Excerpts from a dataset
****************************************

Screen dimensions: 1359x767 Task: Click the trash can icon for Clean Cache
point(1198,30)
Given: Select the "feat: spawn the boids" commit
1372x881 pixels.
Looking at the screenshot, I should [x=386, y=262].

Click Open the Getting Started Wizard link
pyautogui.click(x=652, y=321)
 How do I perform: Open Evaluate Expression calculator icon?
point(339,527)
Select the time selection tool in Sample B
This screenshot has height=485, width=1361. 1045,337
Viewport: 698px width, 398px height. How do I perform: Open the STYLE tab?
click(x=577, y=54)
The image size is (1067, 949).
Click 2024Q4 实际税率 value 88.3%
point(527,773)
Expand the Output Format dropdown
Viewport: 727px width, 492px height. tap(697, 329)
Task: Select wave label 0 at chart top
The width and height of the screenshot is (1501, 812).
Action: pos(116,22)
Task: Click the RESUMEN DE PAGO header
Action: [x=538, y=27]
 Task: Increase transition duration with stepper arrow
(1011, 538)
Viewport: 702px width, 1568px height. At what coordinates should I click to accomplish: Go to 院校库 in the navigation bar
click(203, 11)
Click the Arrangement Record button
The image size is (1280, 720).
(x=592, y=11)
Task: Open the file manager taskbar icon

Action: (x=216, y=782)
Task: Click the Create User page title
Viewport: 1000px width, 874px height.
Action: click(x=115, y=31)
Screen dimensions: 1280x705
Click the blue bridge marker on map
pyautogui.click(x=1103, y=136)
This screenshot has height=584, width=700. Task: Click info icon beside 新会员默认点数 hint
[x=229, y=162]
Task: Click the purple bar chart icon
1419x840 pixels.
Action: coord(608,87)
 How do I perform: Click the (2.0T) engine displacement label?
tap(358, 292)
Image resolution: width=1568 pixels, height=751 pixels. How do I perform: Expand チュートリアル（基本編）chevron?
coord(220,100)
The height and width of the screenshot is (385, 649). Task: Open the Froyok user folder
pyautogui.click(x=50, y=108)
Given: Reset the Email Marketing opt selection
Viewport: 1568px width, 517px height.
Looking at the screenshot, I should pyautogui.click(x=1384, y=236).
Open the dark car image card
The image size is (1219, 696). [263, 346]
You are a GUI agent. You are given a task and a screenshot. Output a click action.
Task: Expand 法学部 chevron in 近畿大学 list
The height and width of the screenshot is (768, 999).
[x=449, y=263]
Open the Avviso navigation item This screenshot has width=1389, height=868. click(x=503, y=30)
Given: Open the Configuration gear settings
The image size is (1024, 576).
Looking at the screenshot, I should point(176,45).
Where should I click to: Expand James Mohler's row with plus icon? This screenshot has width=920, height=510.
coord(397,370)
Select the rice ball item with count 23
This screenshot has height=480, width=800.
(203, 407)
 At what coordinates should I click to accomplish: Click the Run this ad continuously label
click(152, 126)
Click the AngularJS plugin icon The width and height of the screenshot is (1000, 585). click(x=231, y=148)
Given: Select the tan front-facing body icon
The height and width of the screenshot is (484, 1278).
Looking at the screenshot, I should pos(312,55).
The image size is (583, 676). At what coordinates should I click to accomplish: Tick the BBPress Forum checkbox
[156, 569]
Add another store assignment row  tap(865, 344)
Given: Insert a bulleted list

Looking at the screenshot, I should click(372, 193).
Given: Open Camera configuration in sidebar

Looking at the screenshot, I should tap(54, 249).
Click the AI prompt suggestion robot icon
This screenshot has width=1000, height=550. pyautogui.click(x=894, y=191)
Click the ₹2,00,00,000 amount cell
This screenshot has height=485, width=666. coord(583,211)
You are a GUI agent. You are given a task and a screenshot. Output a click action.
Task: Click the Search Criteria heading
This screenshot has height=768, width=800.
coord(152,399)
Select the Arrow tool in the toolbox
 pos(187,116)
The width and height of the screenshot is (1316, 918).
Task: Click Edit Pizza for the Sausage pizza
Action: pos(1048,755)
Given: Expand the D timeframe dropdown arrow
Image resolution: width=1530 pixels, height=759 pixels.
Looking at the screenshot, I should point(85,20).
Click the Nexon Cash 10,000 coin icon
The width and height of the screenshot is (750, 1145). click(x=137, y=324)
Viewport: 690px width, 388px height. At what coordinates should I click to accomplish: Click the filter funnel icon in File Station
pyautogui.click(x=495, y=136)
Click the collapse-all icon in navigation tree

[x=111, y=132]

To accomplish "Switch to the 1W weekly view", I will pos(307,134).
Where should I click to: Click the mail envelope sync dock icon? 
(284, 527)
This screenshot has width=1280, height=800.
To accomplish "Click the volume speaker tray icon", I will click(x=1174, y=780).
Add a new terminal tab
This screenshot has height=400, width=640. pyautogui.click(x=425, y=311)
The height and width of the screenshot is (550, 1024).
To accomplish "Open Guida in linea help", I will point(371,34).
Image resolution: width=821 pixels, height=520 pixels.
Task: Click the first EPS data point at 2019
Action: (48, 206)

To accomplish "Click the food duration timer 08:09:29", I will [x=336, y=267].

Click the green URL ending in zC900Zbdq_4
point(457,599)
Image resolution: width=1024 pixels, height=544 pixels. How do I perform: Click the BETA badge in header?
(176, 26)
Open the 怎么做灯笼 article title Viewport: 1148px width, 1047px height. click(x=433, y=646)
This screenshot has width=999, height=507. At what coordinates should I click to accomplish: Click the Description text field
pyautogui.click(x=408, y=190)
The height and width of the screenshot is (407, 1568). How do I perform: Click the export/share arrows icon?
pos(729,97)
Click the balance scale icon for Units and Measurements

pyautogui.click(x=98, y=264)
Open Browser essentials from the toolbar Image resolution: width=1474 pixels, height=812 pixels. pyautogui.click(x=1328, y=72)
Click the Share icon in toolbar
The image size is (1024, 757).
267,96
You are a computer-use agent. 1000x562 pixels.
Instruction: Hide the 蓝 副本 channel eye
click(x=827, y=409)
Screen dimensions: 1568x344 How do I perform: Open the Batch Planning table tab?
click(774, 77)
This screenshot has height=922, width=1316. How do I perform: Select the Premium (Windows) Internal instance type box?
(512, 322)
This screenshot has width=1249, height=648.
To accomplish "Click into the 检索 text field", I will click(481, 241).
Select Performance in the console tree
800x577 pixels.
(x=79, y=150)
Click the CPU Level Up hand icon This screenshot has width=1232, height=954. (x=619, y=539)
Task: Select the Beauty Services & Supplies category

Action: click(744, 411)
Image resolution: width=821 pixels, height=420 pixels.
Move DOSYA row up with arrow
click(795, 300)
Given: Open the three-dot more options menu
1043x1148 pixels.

****************************************

WHAT THE TASK REQUIRES: Retype the data exactly as given.

TASK SOLUTION:
Screen dimensions: 1359x767 Task: Click the trash can icon for Clean Cache
point(1198,30)
Given: Select the "feat: spawn the boids" commit
1372x881 pixels.
Looking at the screenshot, I should [x=386, y=262].

Click Open the Getting Started Wizard link
pyautogui.click(x=652, y=321)
 How do I perform: Open Evaluate Expression calculator icon?
point(339,527)
Select the time selection tool in Sample B
This screenshot has height=485, width=1361. 1045,337
Viewport: 698px width, 398px height. How do I perform: Open the STYLE tab?
click(x=577, y=54)
The image size is (1067, 949).
Click 2024Q4 实际税率 value 88.3%
point(527,773)
Expand the Output Format dropdown
Viewport: 727px width, 492px height. tap(697, 329)
Task: Select wave label 0 at chart top
The width and height of the screenshot is (1501, 812).
Action: pos(116,22)
Task: Click the RESUMEN DE PAGO header
Action: [x=538, y=27]
 Task: Increase transition duration with stepper arrow
(1011, 538)
Viewport: 702px width, 1568px height. At what coordinates should I click to accomplish: Go to 院校库 in the navigation bar
click(203, 11)
Click the Arrangement Record button
The image size is (1280, 720).
(x=592, y=11)
Task: Open the file manager taskbar icon

Action: (x=216, y=782)
Task: Click the Create User page title
Viewport: 1000px width, 874px height.
Action: click(x=115, y=31)
Screen dimensions: 1280x705
Click the blue bridge marker on map
pyautogui.click(x=1103, y=136)
This screenshot has height=584, width=700. Task: Click info icon beside 新会员默认点数 hint
[x=229, y=162]
Task: Click the purple bar chart icon
1419x840 pixels.
Action: coord(608,87)
 How do I perform: Click the (2.0T) engine displacement label?
tap(358, 292)
Image resolution: width=1568 pixels, height=751 pixels. How do I perform: Expand チュートリアル（基本編）chevron?
coord(220,100)
The height and width of the screenshot is (385, 649). Task: Open the Froyok user folder
pyautogui.click(x=50, y=108)
Given: Reset the Email Marketing opt selection
Viewport: 1568px width, 517px height.
Looking at the screenshot, I should pyautogui.click(x=1384, y=236).
Open the dark car image card
The image size is (1219, 696). [263, 346]
You are a GUI agent. You are given a task and a screenshot. Output a click action.
Task: Expand 法学部 chevron in 近畿大学 list
The height and width of the screenshot is (768, 999).
[x=449, y=263]
Open the Avviso navigation item This screenshot has width=1389, height=868. click(x=503, y=30)
Given: Open the Configuration gear settings
The image size is (1024, 576).
Looking at the screenshot, I should point(176,45).
Where should I click to: Expand James Mohler's row with plus icon? This screenshot has width=920, height=510.
coord(397,370)
Select the rice ball item with count 23
This screenshot has height=480, width=800.
(203, 407)
 At what coordinates should I click to accomplish: Click the Run this ad continuously label
click(152, 126)
Click the AngularJS plugin icon The width and height of the screenshot is (1000, 585). click(x=231, y=148)
Given: Select the tan front-facing body icon
The height and width of the screenshot is (484, 1278).
Looking at the screenshot, I should pos(312,55).
The image size is (583, 676). At what coordinates should I click to accomplish: Tick the BBPress Forum checkbox
[156, 569]
Add another store assignment row  tap(865, 344)
Given: Insert a bulleted list

Looking at the screenshot, I should click(372, 193).
Given: Open Camera configuration in sidebar

Looking at the screenshot, I should tap(54, 249).
Click the AI prompt suggestion robot icon
This screenshot has width=1000, height=550. pyautogui.click(x=894, y=191)
Click the ₹2,00,00,000 amount cell
This screenshot has height=485, width=666. coord(583,211)
You are a GUI agent. You are given a task and a screenshot. Output a click action.
Task: Click the Search Criteria heading
This screenshot has height=768, width=800.
coord(152,399)
Select the Arrow tool in the toolbox
 pos(187,116)
The width and height of the screenshot is (1316, 918).
Task: Click Edit Pizza for the Sausage pizza
Action: pos(1048,755)
Given: Expand the D timeframe dropdown arrow
Image resolution: width=1530 pixels, height=759 pixels.
Looking at the screenshot, I should point(85,20).
Click the Nexon Cash 10,000 coin icon
The width and height of the screenshot is (750, 1145). click(x=137, y=324)
Viewport: 690px width, 388px height. At what coordinates should I click to accomplish: Click the filter funnel icon in File Station
pyautogui.click(x=495, y=136)
Click the collapse-all icon in navigation tree

[x=111, y=132]

To accomplish "Switch to the 1W weekly view", I will pos(307,134).
Where should I click to: Click the mail envelope sync dock icon? 
(284, 527)
This screenshot has width=1280, height=800.
To accomplish "Click the volume speaker tray icon", I will click(x=1174, y=780).
Add a new terminal tab
This screenshot has height=400, width=640. pyautogui.click(x=425, y=311)
The height and width of the screenshot is (550, 1024).
To accomplish "Open Guida in linea help", I will point(371,34).
Image resolution: width=821 pixels, height=520 pixels.
Task: Click the first EPS data point at 2019
Action: (48, 206)

To accomplish "Click the food duration timer 08:09:29", I will [x=336, y=267].

Click the green URL ending in zC900Zbdq_4
point(457,599)
Image resolution: width=1024 pixels, height=544 pixels. How do I perform: Click the BETA badge in header?
(176, 26)
Open the 怎么做灯笼 article title Viewport: 1148px width, 1047px height. click(x=433, y=646)
This screenshot has width=999, height=507. At what coordinates should I click to accomplish: Click the Description text field
pyautogui.click(x=408, y=190)
The height and width of the screenshot is (407, 1568). How do I perform: Click the export/share arrows icon?
pos(729,97)
Click the balance scale icon for Units and Measurements

pyautogui.click(x=98, y=264)
Open Browser essentials from the toolbar Image resolution: width=1474 pixels, height=812 pixels. pyautogui.click(x=1328, y=72)
Click the Share icon in toolbar
The image size is (1024, 757).
267,96
You are a computer-use agent. 1000x562 pixels.
Instruction: Hide the 蓝 副本 channel eye
click(x=827, y=409)
Screen dimensions: 1568x344 How do I perform: Open the Batch Planning table tab?
click(774, 77)
This screenshot has height=922, width=1316. How do I perform: Select the Premium (Windows) Internal instance type box?
(512, 322)
This screenshot has width=1249, height=648.
To accomplish "Click into the 检索 text field", I will click(481, 241).
Select Performance in the console tree
800x577 pixels.
(x=79, y=150)
Click the CPU Level Up hand icon This screenshot has width=1232, height=954. (x=619, y=539)
Task: Select the Beauty Services & Supplies category

Action: click(744, 411)
Image resolution: width=821 pixels, height=420 pixels.
Move DOSYA row up with arrow
click(795, 300)
Given: Open the three-dot more options menu
1043x1148 pixels.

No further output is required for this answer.